* Work request A:
Could you duplicate the Complex PTSD post, keeping every word, everything from "There has been" down to "as a child."?
* Work request B:
Answer these questions from the Complex PTSD post, one answer per line:
(i) How long have the writer and the therapist been working together?
(ii) About how long ago was the writer falsely accused on a public forum?
(iii) Which workbook will the writer and the therapist work through?
* Work request C:
What are all of Pete Walker's 4 F's responses named in the Complex PTSD post?

* Passage to read:
Over the last few weeks I have been reading and thinking a lot about Complex PTSD.
There has been a sense of relief at external validation, that I have a right to feeling the way I do and responding as I do, that these are known symptoms and consequences of feeling neglected as a child.
During this time of reflection I have been aware of an increase in body tension, just generally that it’s been ramped up a couple of notches, as if I’m preparing to flee. This has just been brought home to me even more as I’ve just been made aware of a public cock-up I have made work wise and my body has gone into overdrive, turning into a huge bucket of nerves, wanting to both run away, curl into a ball and hide, answer back in anger, and grovel apologetically. I think this covers all of Pete Walker’s 4 F’s responses: fight, flight, freeze and fawn (Complex PTSD: From Surviving to Thriving: A Guide and Map for Recovering from childhood trauma, an excellent and most readable non-technical book).
I also recognise the feeling as being familiar to me from some eight years ago when I was falsely accused of doing something stupid (I can’t even remember what now) on a public forum and I spent the weekend in tears feeling much as I do now, although now I am not crying and I have not fallen to pieces in the same way as I did then. So there’s progress but the fact that I am feeling the same way or similar just gives me emotional flashbacks to times I’ve felt this way before and there is a sort of cumulative effect where it is as if the emotional intensity of all vaguely similar events are all piled up together so that it’s not just the one thing now that I am dealing with but all of them together.
I have also been discussing with my therapist how we are to move forward. After three years together we are increasingly “comfortable” together and we need to review how we are to move forward together if I am to make progress. We have done this periodically before and it is an essential part of therapy. My therapist is not trained in PTSD, let alone EMDR so there are choices to be made. I could change therapist now and go to a specialist in PTSD. They cost more and actually finding one that deals in complex PTSD is not easy. Then there is the time factor of establishing a new relationship and developing it to the point of use. Also my therapist has to be vetted and approved to provide paperwork for my course to certify she is providing so many hours of therapy to me a year. I have cold feet about starting anew. So for the moment I’m staying put. I’ve had enough changes this last month or so to not want more.
We are therefore going to be working through The Complex PTSD Workbook: A Mind-Body Approach to Regaining Emotional Control and Becoming Whole and see how much work we can do together. Maybe I need to find a specialist to see over the summer holidays when I’ve got the time and space for something new. Also, depending on cost, the more work I can do beforehand the cheaper it will be. Possibly. Who knows. This is all a work in progress and I’m back to feeling that I’m fumbling through the dark.

* Excerpted records:
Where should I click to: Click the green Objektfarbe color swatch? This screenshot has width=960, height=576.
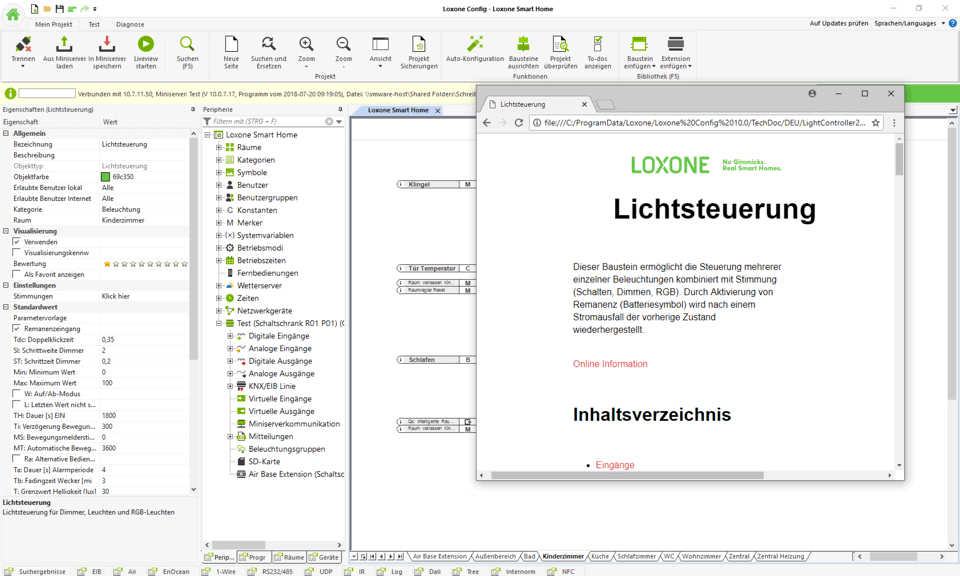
==
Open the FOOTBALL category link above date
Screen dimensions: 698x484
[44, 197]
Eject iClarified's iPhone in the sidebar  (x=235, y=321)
* * *
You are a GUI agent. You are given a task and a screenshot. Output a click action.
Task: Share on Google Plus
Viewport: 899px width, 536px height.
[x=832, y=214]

* Response box A:
There has been a sense of relief at external validation, that I have a right to feeling the way I do and responding as I do, that these are known symptoms and consequences of feeling neglected as a child.

* Response box B:
(i) Three years.
(ii) Some eight years ago.
(iii) The Complex PTSD Workbook: A Mind-Body Approach to Regaining Emotional Control and Becoming Whole.

* Response box C:
Fight, flight, freeze and fawn.